## Source information
>>>

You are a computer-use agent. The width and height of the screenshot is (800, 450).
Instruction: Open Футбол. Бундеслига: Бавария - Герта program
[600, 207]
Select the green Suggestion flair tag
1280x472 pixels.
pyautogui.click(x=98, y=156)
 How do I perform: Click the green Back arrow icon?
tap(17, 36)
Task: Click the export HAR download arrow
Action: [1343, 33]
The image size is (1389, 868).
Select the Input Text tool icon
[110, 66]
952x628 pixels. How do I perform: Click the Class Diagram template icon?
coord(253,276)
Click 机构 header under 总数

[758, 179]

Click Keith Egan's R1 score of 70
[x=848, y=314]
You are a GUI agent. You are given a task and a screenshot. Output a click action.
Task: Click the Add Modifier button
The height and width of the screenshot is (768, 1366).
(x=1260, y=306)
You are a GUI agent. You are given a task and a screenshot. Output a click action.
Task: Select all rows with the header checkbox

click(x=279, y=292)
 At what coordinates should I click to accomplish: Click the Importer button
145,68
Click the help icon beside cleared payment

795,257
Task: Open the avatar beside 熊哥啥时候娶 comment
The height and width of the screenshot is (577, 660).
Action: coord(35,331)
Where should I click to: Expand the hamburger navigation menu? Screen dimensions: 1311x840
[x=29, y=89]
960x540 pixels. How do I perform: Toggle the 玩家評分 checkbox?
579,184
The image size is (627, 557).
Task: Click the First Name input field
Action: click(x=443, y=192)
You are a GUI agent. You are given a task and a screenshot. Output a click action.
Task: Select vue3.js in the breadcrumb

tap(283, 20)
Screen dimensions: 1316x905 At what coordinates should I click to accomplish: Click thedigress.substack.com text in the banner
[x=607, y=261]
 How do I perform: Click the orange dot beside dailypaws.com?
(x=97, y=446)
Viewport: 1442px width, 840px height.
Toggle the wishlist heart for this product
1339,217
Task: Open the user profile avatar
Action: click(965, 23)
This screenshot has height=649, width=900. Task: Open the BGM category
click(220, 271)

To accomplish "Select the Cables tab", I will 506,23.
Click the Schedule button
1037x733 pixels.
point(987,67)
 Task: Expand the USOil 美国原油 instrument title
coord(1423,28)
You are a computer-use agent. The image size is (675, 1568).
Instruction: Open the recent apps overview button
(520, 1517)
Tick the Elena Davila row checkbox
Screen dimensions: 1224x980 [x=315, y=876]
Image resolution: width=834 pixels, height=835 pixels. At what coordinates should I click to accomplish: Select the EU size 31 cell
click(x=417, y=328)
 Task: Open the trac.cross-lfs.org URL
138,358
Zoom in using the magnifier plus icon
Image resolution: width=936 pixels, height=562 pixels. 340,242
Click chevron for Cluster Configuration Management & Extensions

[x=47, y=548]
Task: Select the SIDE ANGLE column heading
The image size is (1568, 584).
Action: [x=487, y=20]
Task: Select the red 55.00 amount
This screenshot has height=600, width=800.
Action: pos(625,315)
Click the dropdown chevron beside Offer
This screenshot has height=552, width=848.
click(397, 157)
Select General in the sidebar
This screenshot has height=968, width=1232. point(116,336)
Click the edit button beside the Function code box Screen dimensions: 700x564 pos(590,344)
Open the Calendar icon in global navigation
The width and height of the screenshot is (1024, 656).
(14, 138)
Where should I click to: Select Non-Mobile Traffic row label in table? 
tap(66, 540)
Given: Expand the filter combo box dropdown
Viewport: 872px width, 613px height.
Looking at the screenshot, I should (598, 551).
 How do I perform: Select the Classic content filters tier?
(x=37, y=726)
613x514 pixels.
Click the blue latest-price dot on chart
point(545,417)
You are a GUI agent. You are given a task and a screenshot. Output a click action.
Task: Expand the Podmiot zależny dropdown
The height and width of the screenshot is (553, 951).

<<<

## Exercise
If a line of the entries holds the word "computer", copy it out.

## Exercise output
You are a computer-use agent. The width and height of the screenshot is (800, 450).
You are a computer-use agent. The image size is (675, 1568).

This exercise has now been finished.